La iglesia está llena de jovencitos: seiscientos que han de comulgar.
Se ha preparado un
copón lleno de Hostias que San Juan Bosco consagrará en la Misa que está
próximo a celebrar.
Pero se olvida el
sacristán de llevarlo al altar, y sólo se acuerda después de la consagración.
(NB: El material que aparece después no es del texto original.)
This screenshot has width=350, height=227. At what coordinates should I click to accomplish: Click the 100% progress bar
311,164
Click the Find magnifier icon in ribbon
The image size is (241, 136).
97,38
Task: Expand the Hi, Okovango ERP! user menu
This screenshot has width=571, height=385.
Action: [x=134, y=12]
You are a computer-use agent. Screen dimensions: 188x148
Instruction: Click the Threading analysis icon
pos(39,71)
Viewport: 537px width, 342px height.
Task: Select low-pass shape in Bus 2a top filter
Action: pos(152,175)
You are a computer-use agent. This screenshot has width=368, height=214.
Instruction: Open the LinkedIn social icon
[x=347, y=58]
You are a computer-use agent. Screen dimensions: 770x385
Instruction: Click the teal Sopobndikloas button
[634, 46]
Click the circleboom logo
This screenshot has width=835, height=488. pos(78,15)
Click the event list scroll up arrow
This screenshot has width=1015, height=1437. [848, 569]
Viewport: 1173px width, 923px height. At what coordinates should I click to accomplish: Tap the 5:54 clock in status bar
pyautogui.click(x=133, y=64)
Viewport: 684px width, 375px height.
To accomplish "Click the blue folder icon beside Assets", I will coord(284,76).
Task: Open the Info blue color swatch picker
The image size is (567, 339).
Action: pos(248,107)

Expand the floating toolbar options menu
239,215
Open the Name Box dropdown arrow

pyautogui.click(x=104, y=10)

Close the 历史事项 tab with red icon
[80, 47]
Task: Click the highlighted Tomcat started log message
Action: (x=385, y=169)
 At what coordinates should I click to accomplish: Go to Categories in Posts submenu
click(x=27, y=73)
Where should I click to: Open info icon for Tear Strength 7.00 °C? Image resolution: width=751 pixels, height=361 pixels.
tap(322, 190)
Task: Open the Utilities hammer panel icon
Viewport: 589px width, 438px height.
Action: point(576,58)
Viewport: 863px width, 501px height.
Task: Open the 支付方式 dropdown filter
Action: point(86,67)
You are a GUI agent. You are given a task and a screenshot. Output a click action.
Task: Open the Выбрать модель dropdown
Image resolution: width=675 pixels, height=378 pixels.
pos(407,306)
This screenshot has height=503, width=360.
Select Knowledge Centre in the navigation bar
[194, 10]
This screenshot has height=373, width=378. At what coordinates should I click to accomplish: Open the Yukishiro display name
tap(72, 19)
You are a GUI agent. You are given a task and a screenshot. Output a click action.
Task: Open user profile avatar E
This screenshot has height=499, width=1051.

El olvido no tiene remedio.
Qué desilusión la de
estos centenares de hijitos de Don Bosco, que, en la fiesta de la Natividad de
la Santísima Virgen, iban a recibir la Comunión de manos del amado padre.
Nada saben ellos; se
van llegando al comulgatorio. Nada sabe tampoco Don Bosco. Abre el Sagrario y
no ve en él sino un pequeño copón con
unas cuantas Hostias. Mira bien, pero nada más encuentra. Cae en la cuenta de que
el sacristán se ha distraído.
-Señora, ¿Y dejarás a
tus hijos que se vuelvan en ayunas?
Toma el coponcito y
empieza a dar la Comunión.
Aquellas pocas formas
se van multiplicando.
El sacristán, que
había quedado profundamente apenado por su olvido, contempla atónito el
prodigio.
Terminada la Misa,
muestra a Don Bosco el copón olvidado en la sacristía.
-¿Cómo ha podido dar
la Comunión a tantos centenares con tan pocas Hostias?-pregunta el sacristán-.
Es un milagro, Don Bosco. ¡qué milagro acaba de hacer usted!
-¡Bah! Contestó el
Santo con toda naturalidad-, junto al milagro de la transubstanciación que obra
el sacerdote al consagrar, el de la multiplicación de las Hostias es
insignificante. Pero, además, lo ha obrado María Santísima Auxiliadora.